Gathering dirty towels and underwear and socks to make a load’s worth,
setting the pile by the washer. The early rush at the coffee shop would
be over by then. I didn’t change or shower; I was trying to make my
element Earth, like Sadhana Normal had taught me.
The
coffee was for the undine, the money it cost for the gnome, the
cigarette for the salamander, reading the paper for the sylph. Joking
with Herman at the counter was for the nymph, sitting by myself for the
dryad. Judging the fashion of passersby was for the goblin. Writing down
the fairy correspondences of my behaviours in my notebook was for the elf.
I kept looking up at the sky. I would shiver slightly.
Some hours later I walked the two busy blocks to the movie store and
spent a while remembering stories and imagining stories, trying to find a
movie to rent that would either amplify or soothe my mood. For a moment
it reminded me of the gem, spinning slowly on a hundred invisible axes,
following a secret pattern to align the necessary facet with the
necessary light source to create reflection. My hand would rise slowly
from my side towards a case then slowly fall away. I was like a breeze.
There was no movie, or cartoon, or collection of tv
episodes – I even searched through the videogames – that felt right.

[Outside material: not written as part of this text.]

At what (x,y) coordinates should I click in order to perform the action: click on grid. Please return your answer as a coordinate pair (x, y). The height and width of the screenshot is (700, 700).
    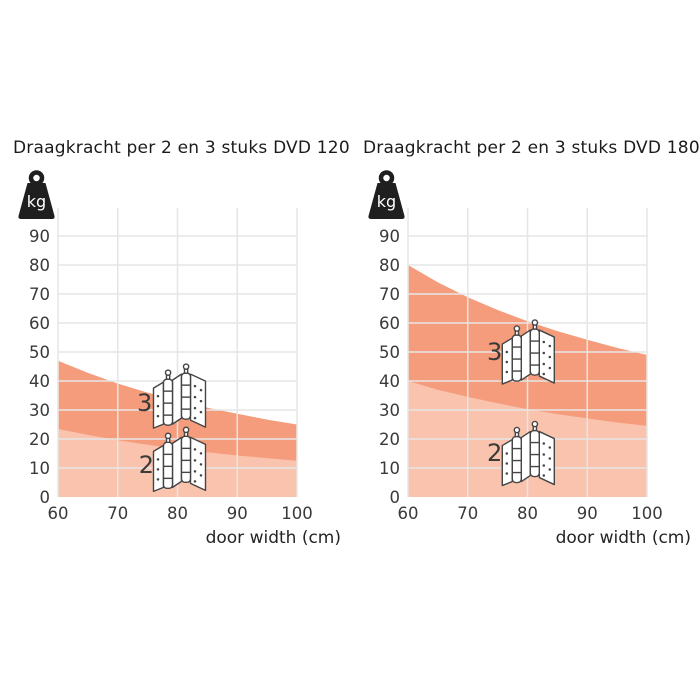
    Looking at the image, I should click on (528, 352).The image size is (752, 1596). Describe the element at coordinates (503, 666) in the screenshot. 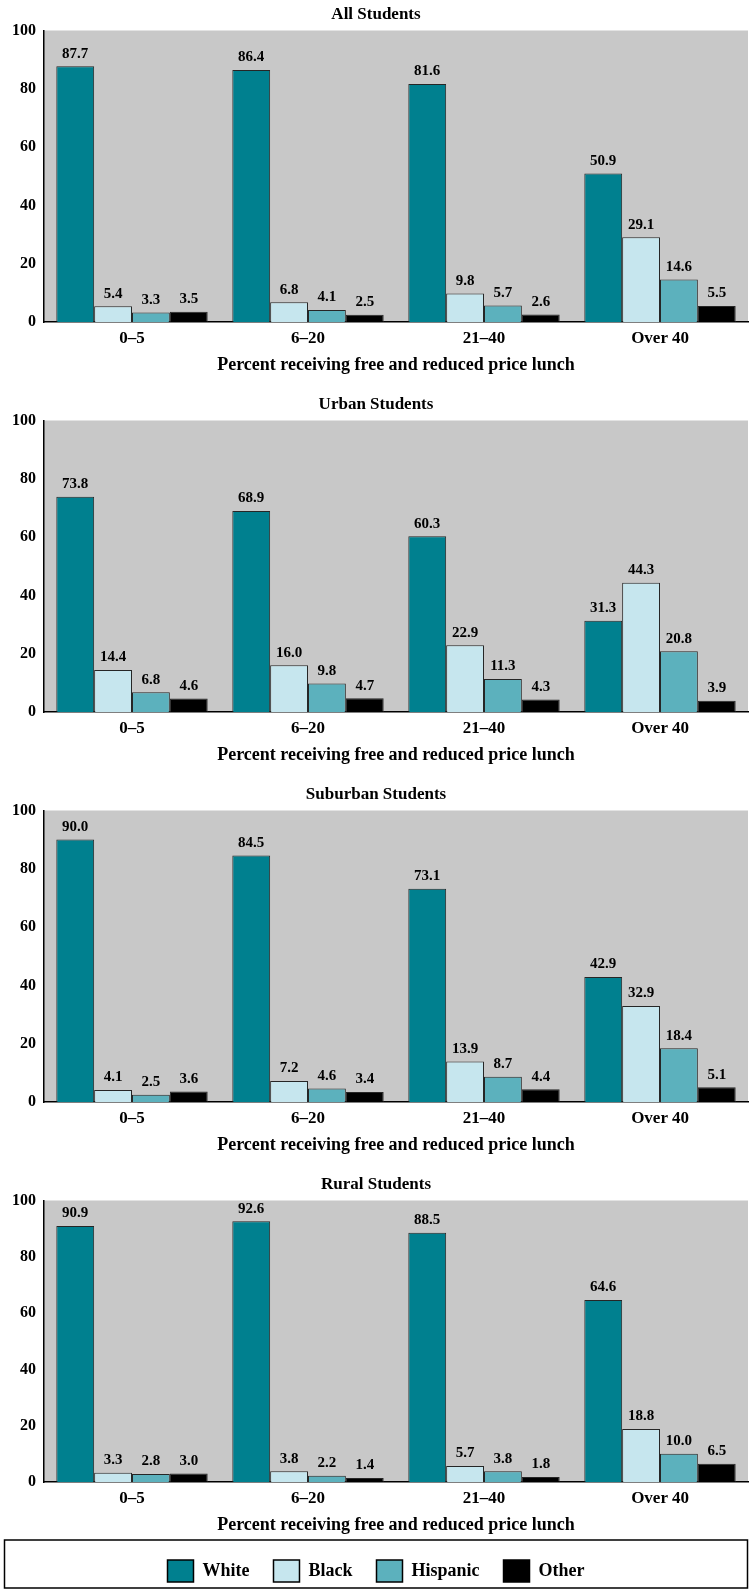

I see `data-label: 11.3` at that location. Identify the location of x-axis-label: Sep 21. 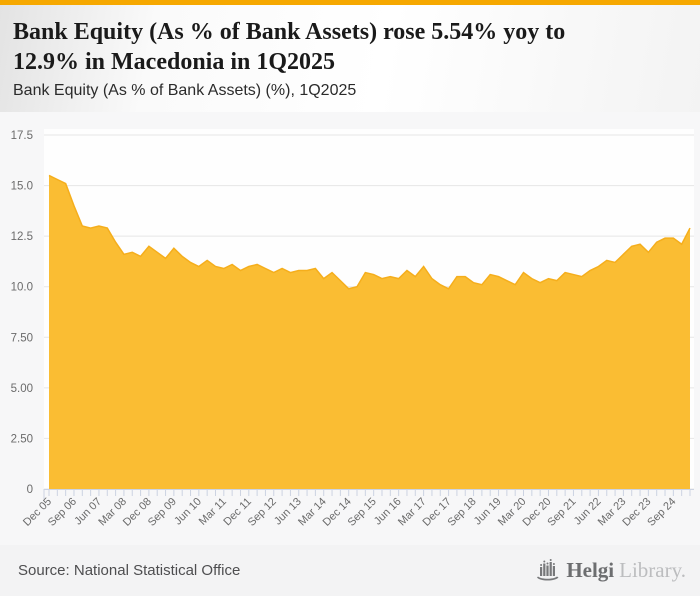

Like I was a scatter of stars in the night, and finding another light would pattern me, make me into a constellation. The search started to blur into everything I saw; the clothing on strangers, the names of stores, the colours
of cars passing, each one a potential answer, a link that would join
the strand of my mood and ideas into a loop, a necklace, something
complete and wearable and anchoring. That shirt looked almost like a
tunic so perhaps I was already in fairyland and it was hidden by glamours. Three blue cars, a burgundy, a red, perhaps a spectrum of signals like blood cells in the city’s circulatory system, and I was an antibody or an infection or maybe an alien implant. The side of the streets I walked on became declarations of allegiances. My posture waiting at intersections
was tuning an antenna for different frequencies. I had detached from
the Maps I had been taught and even from the echoes of the event last
night, and I knew that according to Sadhana I had fallen from the earth into the sky and must make peace with the wind.
“Dr. Durpa please.”
“May I ask whose calling?”
“Penelope Winter.”
The receptionist transferred me. Sadhana
came on the line with a rushed voice and I knew I shouldn’t have
called, knew exactly how the conversation would go like I had seen the
script already, but I had to see it through, like it was a prison
sentence. She reminded me that calls between appointments were for
emergencies only. I tried to explain that I was still feeling… and I listened as the words failed me, knowing they would even as I began. Then Sadhana offered a word – “liminal”
– and I didn’t think she would, and the word surprised me. And I had
the feeling that everything was going to be ok. So we confirmed my
appointment for next week and I left the phone booth.
The
park was busy, the weather was nice, but all the people and
trajectories had become a flow, gentle, after she had used that word. The grass was soft and so green, soft and waxy, tickling the palms of my hands and fingertips. I slipped off my shoes and socks.
I was Penelope Winter and I was Liminal.